• [TASK DETAILS]: Repeat without any change the part of the material that opens with the line containing "You are a computer-use agent. Screen" and closes with the line containing "pos(415,279)", including both of those lines.

━━━━━ ENTRIES PROVIDED ━━━━━

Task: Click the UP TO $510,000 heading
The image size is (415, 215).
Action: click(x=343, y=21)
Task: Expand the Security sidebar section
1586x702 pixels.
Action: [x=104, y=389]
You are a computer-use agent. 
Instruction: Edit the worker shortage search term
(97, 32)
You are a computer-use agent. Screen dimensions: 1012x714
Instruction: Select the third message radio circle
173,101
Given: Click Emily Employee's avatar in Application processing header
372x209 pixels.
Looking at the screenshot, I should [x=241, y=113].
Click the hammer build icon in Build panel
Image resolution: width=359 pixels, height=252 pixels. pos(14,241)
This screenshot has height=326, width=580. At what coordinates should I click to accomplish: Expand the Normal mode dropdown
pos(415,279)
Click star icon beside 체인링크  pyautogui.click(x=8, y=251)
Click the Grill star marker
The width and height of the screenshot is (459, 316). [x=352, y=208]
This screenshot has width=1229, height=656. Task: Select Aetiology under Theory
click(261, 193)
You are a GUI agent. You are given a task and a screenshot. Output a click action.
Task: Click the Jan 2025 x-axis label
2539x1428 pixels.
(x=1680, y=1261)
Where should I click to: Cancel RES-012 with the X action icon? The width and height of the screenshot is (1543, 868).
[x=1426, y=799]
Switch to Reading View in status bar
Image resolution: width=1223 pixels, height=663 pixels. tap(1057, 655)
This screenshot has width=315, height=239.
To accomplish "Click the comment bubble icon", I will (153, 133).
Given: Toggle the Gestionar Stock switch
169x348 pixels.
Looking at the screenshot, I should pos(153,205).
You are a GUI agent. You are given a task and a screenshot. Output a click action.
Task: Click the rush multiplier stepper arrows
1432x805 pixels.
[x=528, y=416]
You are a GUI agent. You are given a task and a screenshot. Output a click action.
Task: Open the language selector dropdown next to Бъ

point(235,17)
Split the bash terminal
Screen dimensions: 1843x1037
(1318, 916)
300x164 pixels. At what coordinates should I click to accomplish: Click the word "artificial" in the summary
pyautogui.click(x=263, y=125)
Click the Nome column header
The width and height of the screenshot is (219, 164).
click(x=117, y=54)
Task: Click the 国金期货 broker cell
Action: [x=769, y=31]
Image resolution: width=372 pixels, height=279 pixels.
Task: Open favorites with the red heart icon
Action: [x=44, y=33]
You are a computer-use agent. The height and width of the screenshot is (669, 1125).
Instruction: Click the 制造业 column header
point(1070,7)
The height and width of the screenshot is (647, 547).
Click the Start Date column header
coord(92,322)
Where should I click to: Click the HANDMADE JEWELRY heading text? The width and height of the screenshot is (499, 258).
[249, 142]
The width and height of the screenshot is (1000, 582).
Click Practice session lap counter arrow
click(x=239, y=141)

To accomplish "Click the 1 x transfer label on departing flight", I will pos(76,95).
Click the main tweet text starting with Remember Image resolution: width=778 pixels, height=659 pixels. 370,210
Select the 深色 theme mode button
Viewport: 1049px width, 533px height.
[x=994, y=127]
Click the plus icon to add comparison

━━━━━

• [FULL SOLUTION]:
You are a computer-use agent. Screen dimensions: 1012x714
Instruction: Select the third message radio circle
173,101
Given: Click Emily Employee's avatar in Application processing header
372x209 pixels.
Looking at the screenshot, I should [x=241, y=113].
Click the hammer build icon in Build panel
Image resolution: width=359 pixels, height=252 pixels. pos(14,241)
This screenshot has height=326, width=580. At what coordinates should I click to accomplish: Expand the Normal mode dropdown
pos(415,279)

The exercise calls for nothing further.